Which brings us to monopoly. I'm sure you know what a monopoly is . . . you're just using the word to denigrate government in that knee-jerk way people who subscribe to free market ideologies do. But let's be clear, it's a category error; the point of monopoly is that profit-seeking firms, in the absence of price competition, can increase prices, charging economic "rent", gaining extreme profits. Government agencies aren't profit-seeking firms and don't do that, so the concept of monopoly doesn't apply.

There is in any case plenty of competition, to the extent the concept is relevant, both to and within government research. First, obviously in nearly all countries the government is not the only thing doing research, there is private sector research as well, and I've never heard of government "blocking" the private sector from doing it--to the contrary, they hand the private sector huge monopoly profits for any technology they research.
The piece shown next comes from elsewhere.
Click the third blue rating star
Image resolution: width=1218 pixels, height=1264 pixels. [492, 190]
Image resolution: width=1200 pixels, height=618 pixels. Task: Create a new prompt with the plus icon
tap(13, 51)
But also, government agencies, universities and so on are not a single monolithic thing, they are a bunch of distinct entities. Furthermore, most governments tend to have agencies which give out research grants, to hundreds upon hundreds of mostly university-based researchers and research groups, who compete among themselves for the grants. And of course university researchers are very individually competitive--they want to publish top results which are widely cited, they want to get the reputation. The whole thing is a lot more dynamic than research at large corporations. And of course most of it is less encumbered by the intellectual property laws we agree are a problem, so public sector research is far more likely to be shared and built upon.
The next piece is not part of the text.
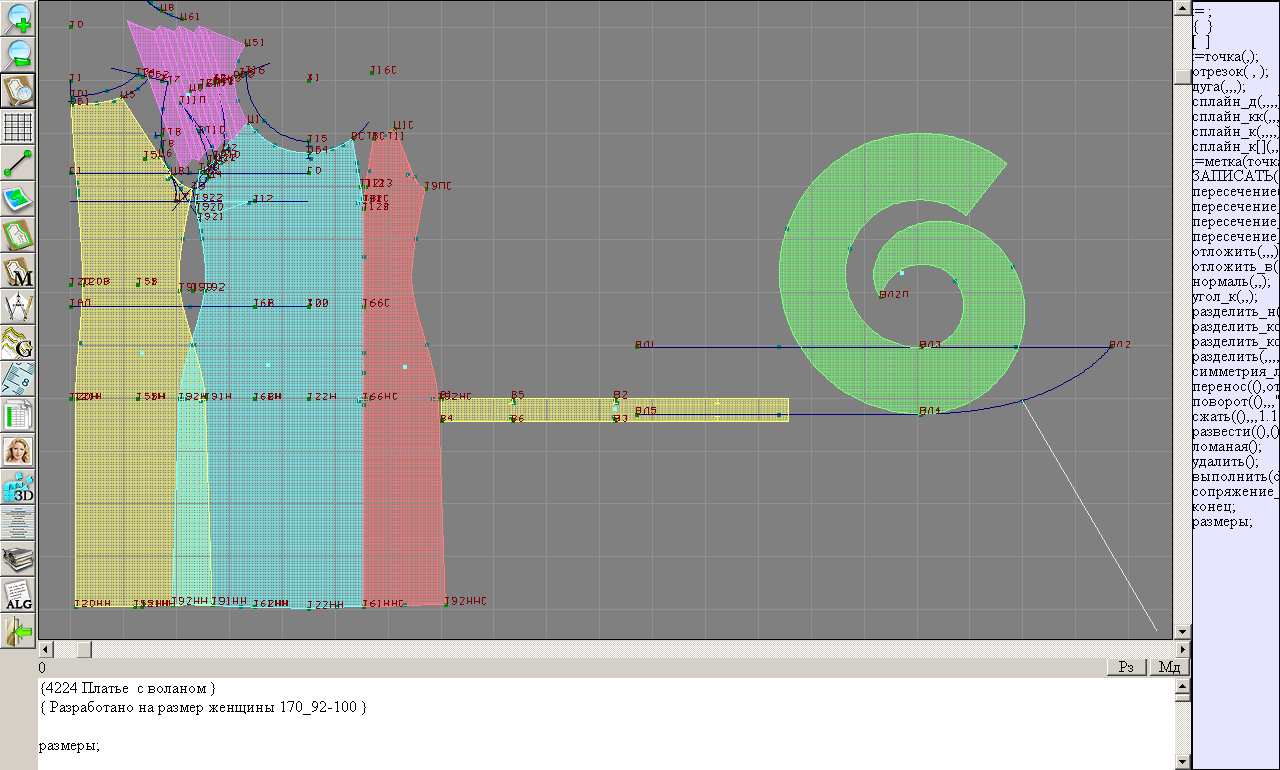This screenshot has width=1280, height=770.
Task: Click the Рз button
Action: pos(1127,667)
Well, except that increasingly, public sector research is handed over to the private sector so they can patent it. So for instance, the drug Remdesivir touted as a coronavirus treatment is owned by a big private pharmaceutical company, but most of the research leading to its discovery was done in the public sector. Virtually every technology that made up the iPhone was initially developed by government, and to the extent that Apple developed a couple themselves, they got government research grants to do so.
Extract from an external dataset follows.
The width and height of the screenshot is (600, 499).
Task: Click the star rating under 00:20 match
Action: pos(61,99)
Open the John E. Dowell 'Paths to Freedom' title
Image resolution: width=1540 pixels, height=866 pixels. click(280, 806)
The problem with private sector research is that it tends to be very narrow and short term. The biggest exception sort of shows why: Bell Labs, where many groundbreaking technologies such as lasers were invented, came out of a firm that was a huge, heavily regulated monopoly which was unusually stable--Bell thought they would be The Phone Company forever, they almost acted like a quasi-government entity. So they could fund longer term research. But normal corporations don't. Small companies come up with clever ideas but don't do a lot of scientific research as such. Big companies spend most of their research money on stuff that's not very innovative, engineering improvements on existing tech. Big Pharma is a particularly clear case; they spend most of their research money finding variations on existing drugs (mainly so they can extend patents), new applications for existing drugs, and running clinical testing on drugs to establish efficacy and safety--which is necessary but not in itself innovative, and would be done better by firms which did not have a large financial stake in positive results. Basically, they cannot justify to their shareholders research which does not have a clear short term profit attached to it, and almost anything that represents any kind of fundamental progress doesn't look like clear short term profit. So it's inevitable that the private sector relies on the strength of research in the public sector. Tax cuts that end up gutting higher education and other sources of public research will make a country less competitive for that reason (and also because there's a need for an educated workforce). It's not a fast effect, and it doesn't swamp all other variables, but it's significant.